The next step is to explore unblended premium teas, “They’re captivated when I show them the difference between whole leaf and the tea cut and blended for bags. Especially teas that have great legends,” she says. Her personal favorite is Da Hong Pao, the Great Red Robe. “Stories like these draw people into the different cultures of tea.”
Her own journey traced similar steps from the familiar flavored tea bags to the romance of the whole leaf. The decision to start a retail business was inspired during afternoon tea with her mother at The Elegant Garden in Citrus Heights, Calif.
“That was my Ah-Ha moment. I knew that this was something that I wanted to do for myself. It wasn’t about the leaf at that point. It was about the experience of afternoon tea.” She opened An Afternoon To Remember the following year. The traditional Victorian style tea house was located in Newcastle, Calif. It combined her background in gift store management and catering as well as a career in education. Knowing her way around a commercial kitchen and a business spreadsheet were essential.
This was also the beginning of her tea education. “I didn’t know anything about tea until I went to Magnolia & Ivy’s tea school and then took Irene Nielsen’s training, attended World Tea Expo and STI’s Certification Programs. After that, my focus began to shift to artisan teas and countries of origin. I’m bringing my customers along with me on my own adventure,” she says. Her favorite part of owning and running the business were the classes she taught, the tastings she organized and the tour that she led to England, sipping the brew in historic sites and meeting tea experts like Jane Pettigrew.
Lawrence has watched with approval during the last seven years as the industry embraced quality tea in specialized bags and established new tea bars and shops where high-end teas are properly prepared and served.
“Even Tupperware is selling tea. They have a set of flowering teas with a glass teapot. We’re even seeing better quality teas at Starbuck’s and Costco.” Customers come to her more knowledgeable than in the past, wanting to broaden their experience.
“This is an exciting time for Tea People,” says Lawrence. “I’d love to see more festivals and opportunities for people to experience new tea. There’s so much to learn and my customers are hungry for that knowledge,” says Lawrence.
Her husband’s recent job relocation, and a desire to spend more time with their sons, inspired her to transform An Afternoon To Remember from the original brick-n-mortar experience to an online venue.

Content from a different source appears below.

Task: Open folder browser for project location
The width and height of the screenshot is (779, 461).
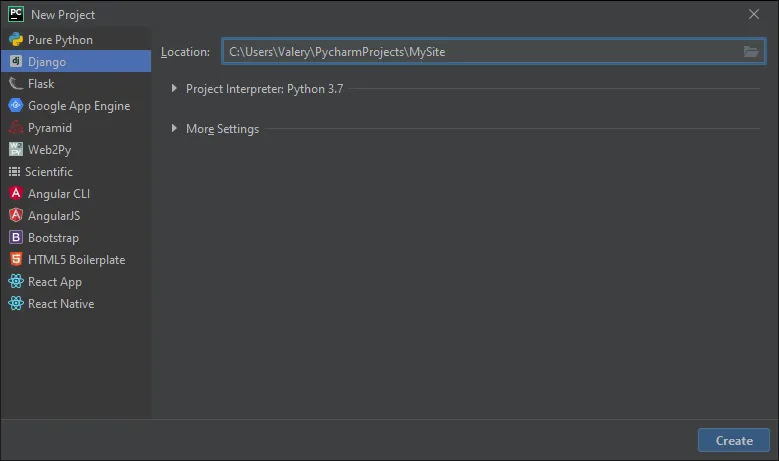Action: (x=751, y=52)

“It’s been a challenge to stay in contact with my customers and to continue to give them quality personal service,” says Lawrence. To retain that connection Lawrence created her own unique blends, continues to teach classes, publishes a monthly informational newsletter and shares favorite recipes from her eight cookbooks to encourage people to create teatime for their family and friends.
“This also gives me more time to mentor new businesses. I want to support others as I was supported when I began.” All this activity has inspired a second business, Treasured Leaf, a venture that features only premium, unblended loose leaf teas. She promotes these teas at public tastings, gourmet markets, Women’s expos and other venues where she can teach and offer samples to total newcomers.
Many who share the dream of creating a tea business want to know what background and experience are necessary to succeed. Amy points out that her hands-on mentoring in a tearoom and a bakery were two important investments in time.
One Mother’s Day weekend I volunteered at Tea In The Garden in Placerville, Calif. “I experienced firsthand the critical need for organization and timing. It allowed me to see the details that I had never imagined.” Another important experience was working in a large bakery. “Running a commercial kitchen is much different than home cooking.”
These experiences helped her develop the recipes that give her customers the authentic experience of made-from-scratch dishes combined with practical economics necessary for success.
One ways she helps other tearoom startups is by publishing some of her secrets to success. “Master Tearoom Recipes” shares her most valuable large-portion recipes while “Managing Your Tea Room Kitchen Effectively; Controlling Costs and Menu Planning without Sacrificing Quality” gives tips on how to use these recipes to coordinate menu plans that help newcomers keep from learning expensive lessons the hard way.
“Teaching is my passion; teaching about quality tea and about running a tea business. I want to see others succeed and have an easier time of it than I did. There’s no reason not to be generous with our experience.”
This generosity is one of the things that has made her a popular speaker at The World Tea Expo, creating classes for the core curriculum that are based on the kind of information she wished had been available at the beginning of her tea career.